Current Management of Early Diffuse Cutaneous Systemic Sclerosis in US Scleroderma Centers

Rebecca B. Blank¹, Jessica K. Gordon², Jackie Szymonifka³, Shervin Assassi⁴, Elana J. Bernstein⁵, Flavia V. Castelino⁶, Robyn T. Domsic⁷, Faye N. Hant⁸, Monique Hinchcliff⁹, Kate Homer¹⁰, Ami A. Shah¹¹, Victoria Shanmugam¹², Virginia D. Steen¹³, Tracy M. Frech¹⁴ and Dinesh Khanna¹⁵, ¹Internal Medicine, New York Presbyterian-Weill Cornell Hospital, New York, NY, ²Rheumatology, Hospital for Special Surgery, New York, NY, ³Hospital for Special Surgery, New York, NY, ⁴University of Texas McGovern Medical School, Houston, TX, ⁵Rheumatology, Columbia University, New York, NY, ⁶Rheumatology, Harvard Medical School, Boston, MA, ⁷Medicine - Rheumatology, University of Pittsburgh, Pittsburgh, PA, ⁸Rheumatology, Medical University of South Carolina, Charleston, SC, ⁹Division of Rheumatology, Northwestern University Medical School, Chicago, IL, ¹⁰Department of Internal Medicine, Rheumatology Division, Scleroderma Program, University of Michigan, Ann Arbor, MI, ¹¹Division of Rheumatology, Johns Hopkins University School of Medicine, Baltimore, MD, ¹²Rheumatology, The George Washington University, Washington, DC, ¹³Rheumatology, MedStar Georgetown University Hospital, Washington, DC, ¹⁴Division of Rheumatology, University of Utah, Salt Lake City, UT, ¹⁵Division of Rheumatology, Department of Internal Medicine, University of Michigan Scleroderma Program, University of Michigan, Ann Arbor, MI

Meeting: 2018 ACR/ARHP Annual Meeting

Keywords: interstitial lung disease, Scleroderma, systemic sclerosis and treatment

Session Information

Date: Tuesday, October 23, 2018

Title: Systemic Sclerosis and Related Disorders – Clinical Poster III

Session Type: ACR Poster Session C

Session Time: 9:00AM-11:00AM

Background/Purpose:

Standard treatment for the diverse aspects of diffuse cutaneous systemic sclerosis (dcSSc) is not yet well defined although experts have described therapeutic algorithms.
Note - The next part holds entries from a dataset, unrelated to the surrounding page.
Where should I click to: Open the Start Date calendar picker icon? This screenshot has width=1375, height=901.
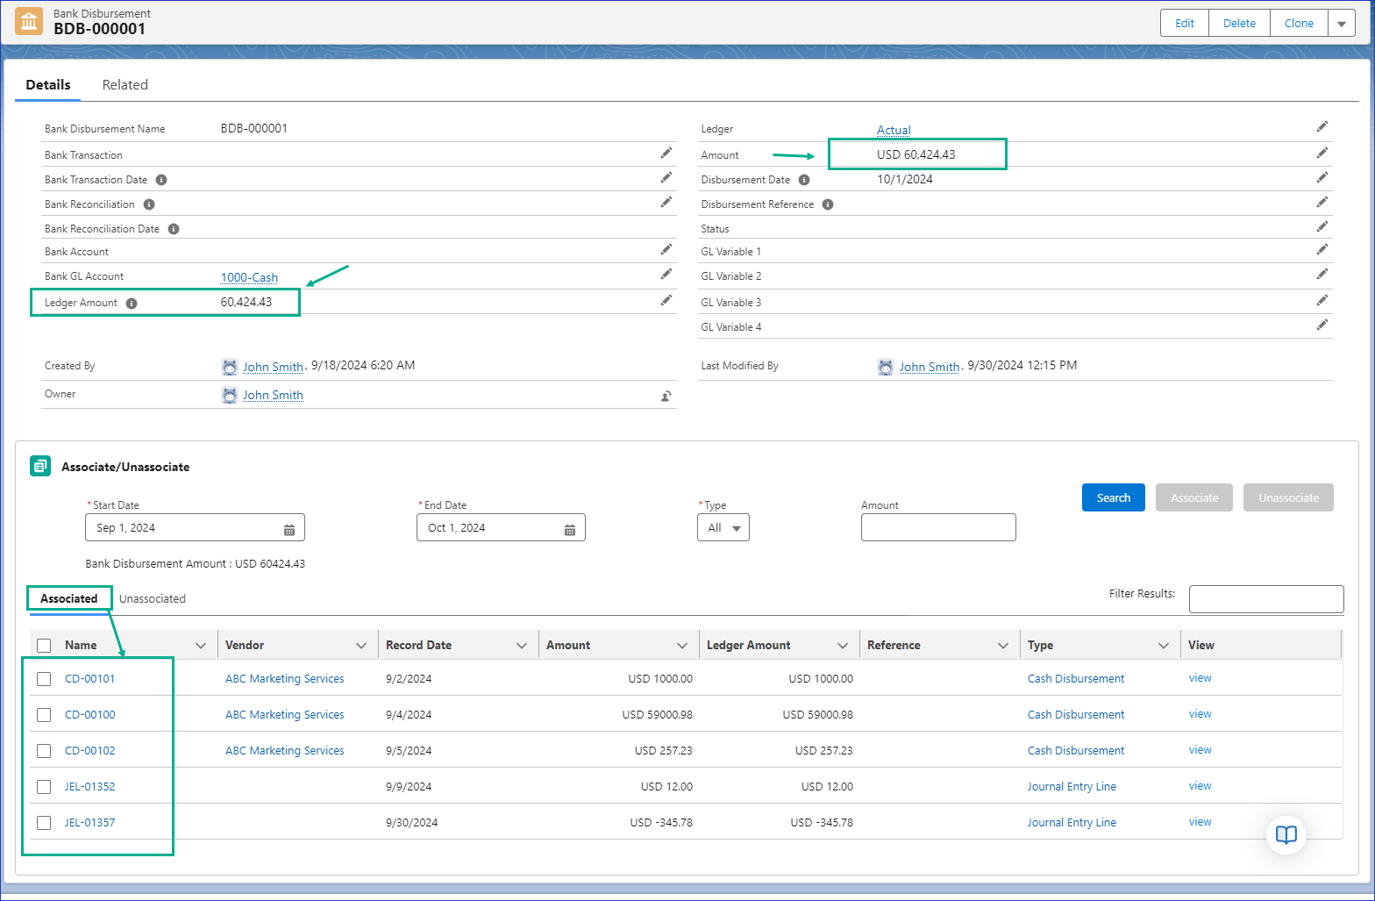pos(289,529)
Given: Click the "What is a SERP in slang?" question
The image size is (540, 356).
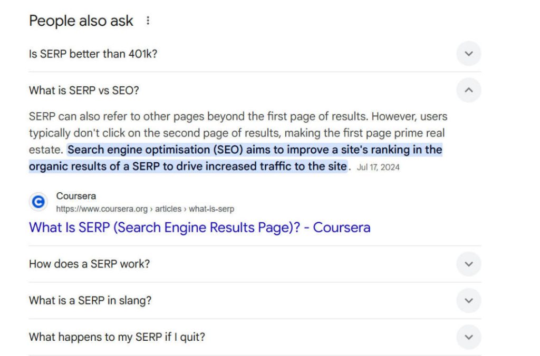Looking at the screenshot, I should tap(90, 301).
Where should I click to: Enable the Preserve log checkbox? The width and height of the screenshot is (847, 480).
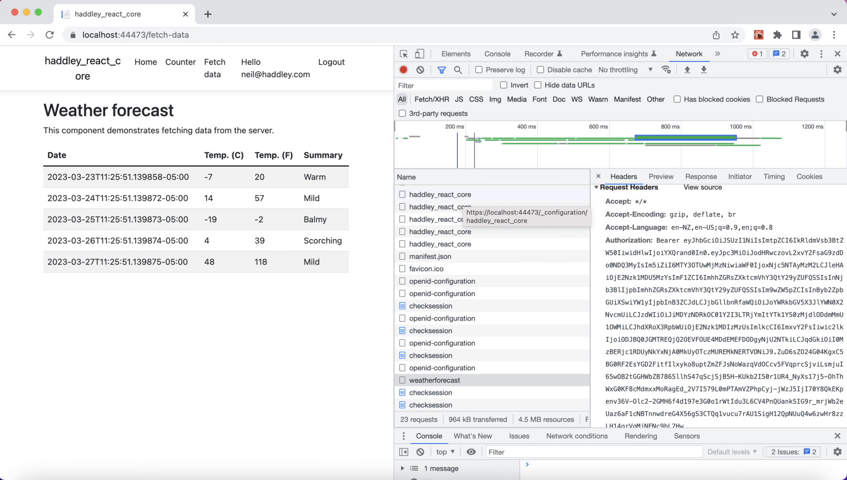click(479, 70)
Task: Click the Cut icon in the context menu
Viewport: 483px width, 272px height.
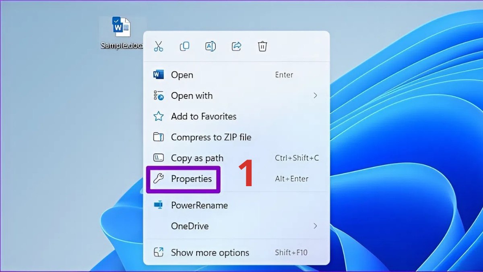Action: [x=159, y=46]
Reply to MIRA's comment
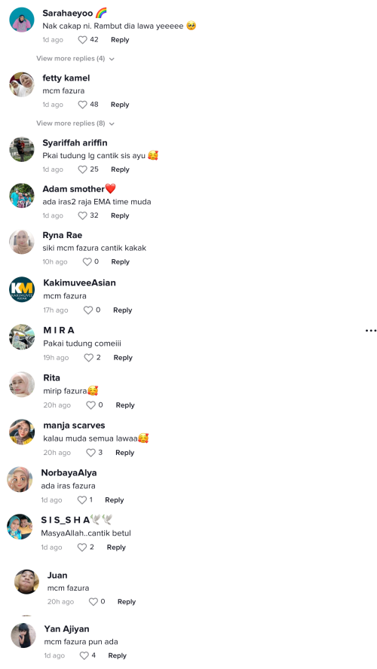Screen dimensions: 377x669 click(x=123, y=358)
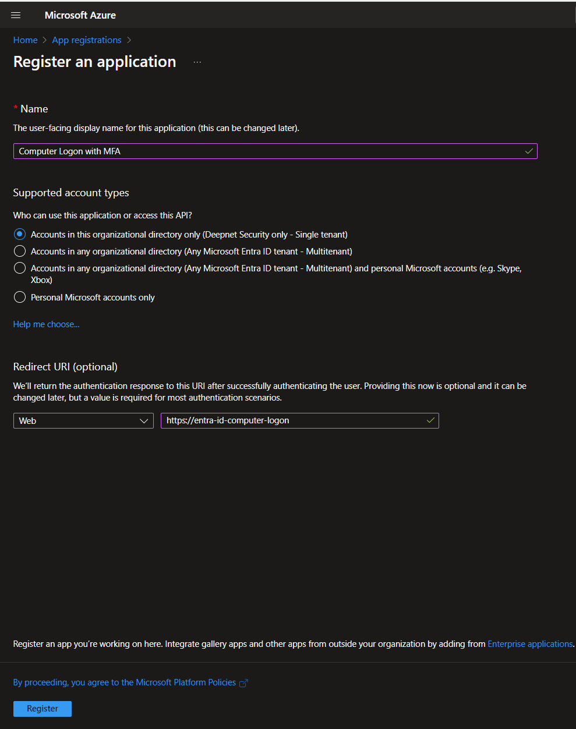This screenshot has height=729, width=576.
Task: Select Multitenant organizational directory radio
Action: pos(20,251)
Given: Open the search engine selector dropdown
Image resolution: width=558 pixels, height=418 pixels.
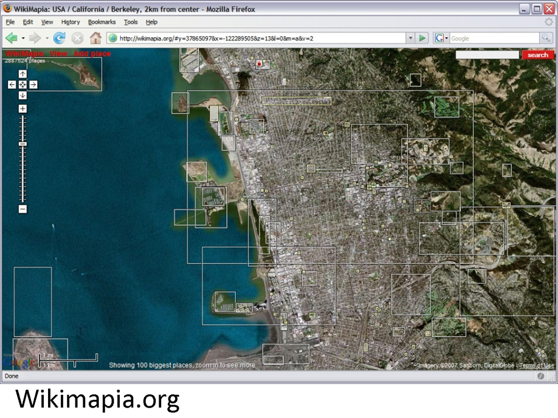Looking at the screenshot, I should (x=441, y=38).
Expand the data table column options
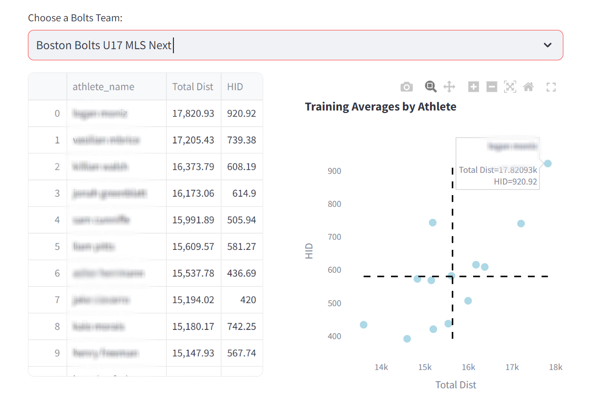Viewport: 609px width, 405px height. [x=47, y=86]
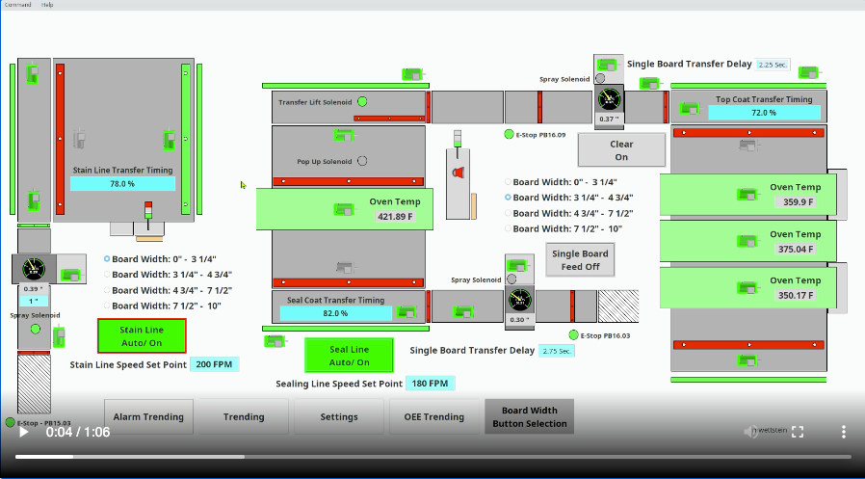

The Prospective Registry of Early Systemic Sclerosis (PRESS) is longitudinal cohort of patients with early dcSSc at 11 US centers enrolling since 2012. In this study we describe the medical treatments utilized by PRESS investigators throughout the duration of the study and their changes over time.

Methods:

Adult patients with a diagnosis of dcSSc and early disease as defined as <2 years since the onset of the first non-RaynaudÕs symptom are included. Associations of treatment choices with demographic factors and organ involvement were assessed using logistic regression and FisherÕs exact test.

Results:

As of May 2018, baseline data were available on 239 patients with characteristics listed in table 1. Follow-up data was available on 168 (70.3%.) The median follow-up time was 12 months.

During the study period, 68.4% were noted to have Interstitial lung disease (ILD). At baseline, 60.3% of patients were on an immunosuppressive agent, the majority of whom were taking MMF (37.2%.) During follow-up, MMF was the most commonly prescribed immunosuppressive and was taken by 151 patients (63.2%) followed by MTX by 50 (20.9%), and HCQ by 39 (16.3%). Seventy-four (31.1%) of patients used prednisone at baseline but its use waned over time. Forty (16.7%) patients remained off immunosuppressive therapy throughout the course of follow-up. The use of these drugs over time is shown in table 2.

Immunosuppressive choice was noted to be associated with specific demographic factors. Patients disabled due to scleroderma at the baseline visit were less likely to have previously received MMF, odds ratio (OR) 0.27 (0.07 – 0.96), p = 0.044, and patients with RA overlap were more likely to have received MMF, OR 3.26 (1.06 – 10.06), p= 0.040. Use of MMF at baseline was not associated with more severe Modified Rodnan Skin Score (MRSS). MTX use at baseline was more common in patients with higher MRSS scores, but this trend lost significance when looked at over the first year. Looking at medication use through one year of follow up, patients were more likely to be prescribed MMF if they had ILD defined at baseline (p=0.043) and less likely to receive MTX (p=0.034). Prednisone use was more common in those patients with overlapping RA or polymyositis.

Conclusion:

Most patients enrolled in the PRESS registry are treated with immunosuppressive agents, most commonly MMF or MTX. Treatment choice varies with disease manifestations and severity.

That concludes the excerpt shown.